Further, young people want things to be easy, even though they mostly shop in-store, rather than online. A survey by A.T. Kearney showed 81 percent of consumers age 14-to-24 prefer to shop in stores, while 73 percent like to discover new products at retail locations. At the same time, the Monitor™ survey found 70 percent of those younger than 35 say they, “wish shopping for clothing in-store or online was like streaming TV or movies on Netflix, Hulu, etc., where I can get whatever I want, whenever I want it.”

Brands that have successfully self-disrupted include Moncler, whose Genius project saw the house tossing the industry’s seasonal fashion collections and instead offering monthly collaborations with guest designers. November’s release included pairings with Valentino’s Pierpaolo Piccioli, Palm Angels, and Simone Rocha, and the product included outerwear, streetwear, and doggie vests from Milan-based Poldo Dog Couture.

McKinsey also points to Burberry, which developed a new logo and monogram under Riccardo Tisci. The luxury brand, which was founded in 1856, was also an early adopter of digital marketing and social media. In 2018, it paired with Farfetch to make all of its product available around the world. The British brand also created a “drop” release, called the B Series. On the 17th of each month, a capsule collection of apparel and accessories is made available for just 24 hours. Most recently, Burberry joined the resale market when it partnered with The RealReal. In a new pilot program, users who sell their Burberry items on the platform receive an exclusive personal shopping experience at select U.S. stores.

Walter Loeb, founder of Loeb Associates, a management consulting and advisory firm, states in an article in Forbes that the resale market is going to be more disruptive to the apparel industry than anyone is expecting. Resalers include eBay, Poshmark, Rebag, Farfetch, The RealReal — even Goodwill. Loeb’s concern is the luxury market will slow as more people buy and sell via resale.

The concern is valid, as 60 percent of Gen Z shoppers and 57 percent of Millennials have purchased secondhand clothing from places like Thredup, Plato’s Closet, Poshmark, The RealReal, and Goodwill, according to the Monitor™ research. That compares to 45 percent of Gen Xers and 36 percent of Boomers.

Before resale became so popular, boxed apparel services like Stitch Fix were considered to be industry disruptors. But as Deborah Weinswig, founder and CEO of Coresight Research, has pointed out, acquisition and retention costs for these services are high, and new players are regularly entering the competition.

Weinswig says subscriptions work best when they’re offered as one of many purchasing models. Walmart got the message this year and took the plunge by  partnering with Kidbox, a subscription box service for babies, girls, and boys.

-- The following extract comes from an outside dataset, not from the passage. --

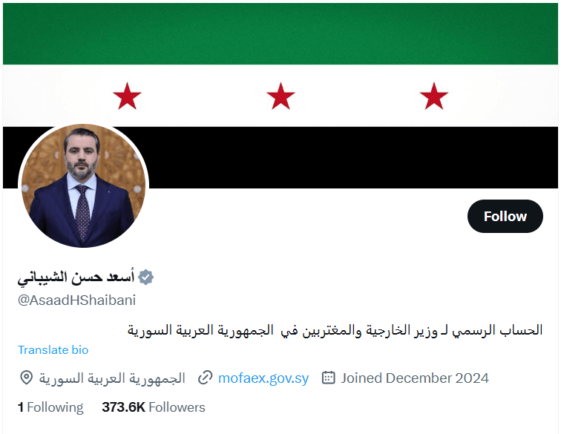Click the location pin icon
Image resolution: width=561 pixels, height=434 pixels.
26,378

Other popular options among consumers are apparel rental sites like Rent The Runway or Le Tote. The Monitor™ finds 22 percent of consumers are interested in using such sites, up from 17 percent in 2018. That could be why brands and retailers like Bloomingdale’s, American Eagle, Banana Republic, Urban Outfitters, Vince, NY & Company, Ann Taylor, and Express have entered the fray. The clothing rental market has been growing by more than 20 percent annually, according to GlobalData Retail. The firm estimates the market is valued at about $1 billion today and will hit $2.5 billion by 2023.

From mergers and acquisitions to experimental sublabels to faster supply chains, McKinsey identifies multiple disruptive paths for industry players.

“In an increasingly fickle fashion environment, market leaders will… need to take more risks to stay ahead.”